Séparation des fonctions de l’exécutif de celles du législatif
Parmi nos propositions il y a, en particulier, la séparation des fonctions de l’exécutif de celles du législatif ( président de l’assemblée, vice présidents, présidents des commissions, président des instances relatives à la commande publique, rapporteur du budget, secrétaire de l’assemblée, questeur, …)
Ce dispositif permettra un contrôle véritable des exécutifs et des administrations qu’ils dirigent, une transparence de l’action, des évaluations de l’action publique, et par là la possibilité d’une bonne information des citoyens et l’exercice de leurs prérogatives de contrôle et de débat.
On aimerait pouvoir observer des initiatives concrètes – de propositions de réformes et d’actions véritables – de la part des élus territoriaux et des organisations puissantes qui les fédèrent au niveau national.
Les critiques de l’Etat que développent les collectivités sont souvent fondées, mais elles gagneraient en crédibilité si les élus territoriaux faisaient vivre une véritable démocratie de proximité ( dans toutes ses dimensions : représentative, participative, directe ). Elles sont, de surcroit bien placées pour associer les établissements d’enseignement ( écoles, collèges, lycées, universités ) à ce que nous appelons l’école de la démocratie de proximité.

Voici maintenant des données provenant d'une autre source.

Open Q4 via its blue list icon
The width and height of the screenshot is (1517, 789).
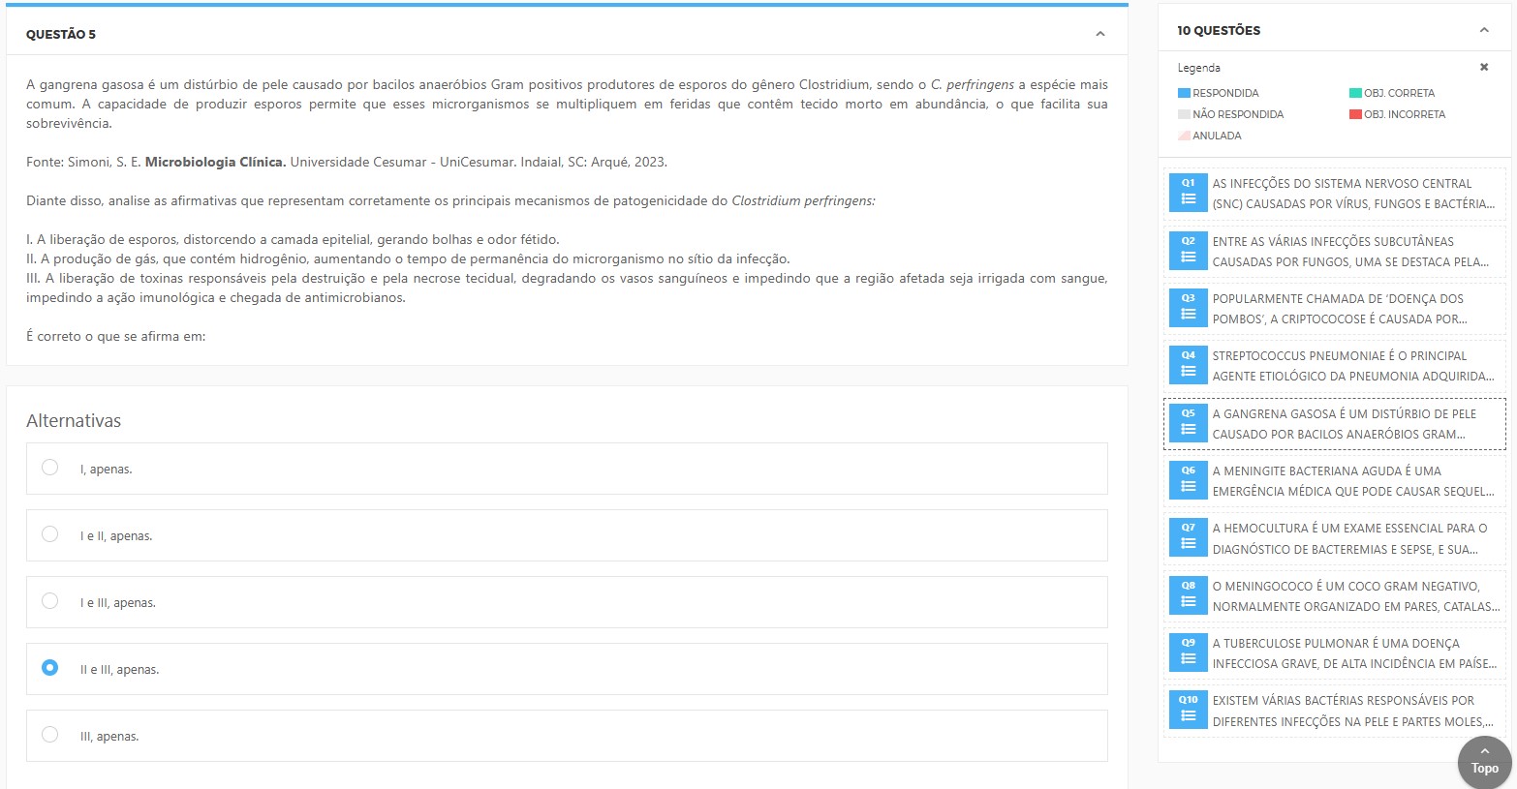(x=1188, y=366)
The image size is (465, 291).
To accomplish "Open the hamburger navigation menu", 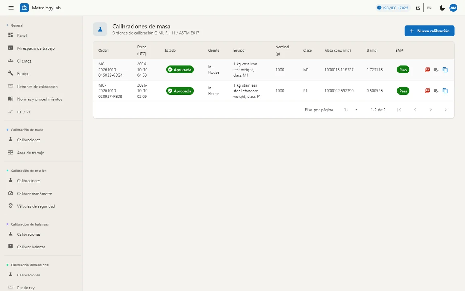I will tap(11, 8).
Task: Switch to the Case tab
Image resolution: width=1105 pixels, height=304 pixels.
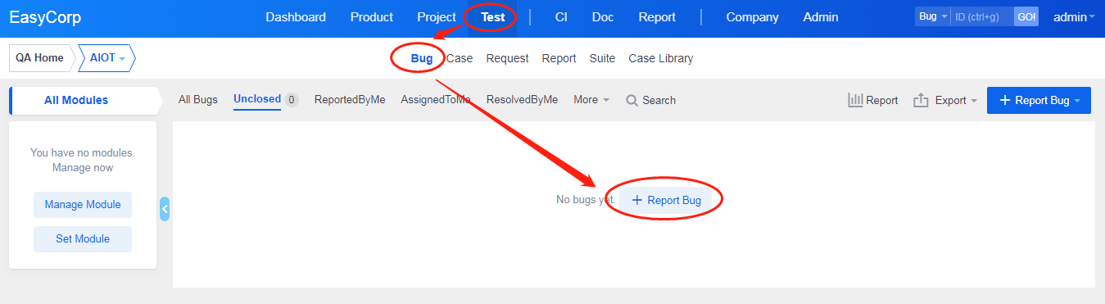Action: click(460, 59)

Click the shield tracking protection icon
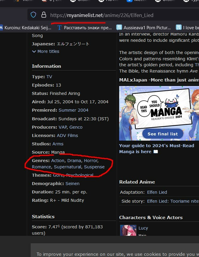coord(34,15)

Mise en oeuvre de la responsabilité des élus de l’exécutif devant l’assemblée
De nombreux lecteurs ont régi à l’ affaire de Saint Etienne et proposent que nous ajoutions à nos propositions un dispositif de mise en cause de la responsabilité des élus de l’exécutif par l’assemblée territoriale.
Il s’agit d’inscrire dans le droit politique local l’équivalent d’une motion de défiance ou de motion de censure votée par les conseiller pour contraindre le responsable de l’exécutif – maire ou président, adjoint ou vice président – (qu’ils ont élu) à démissionner.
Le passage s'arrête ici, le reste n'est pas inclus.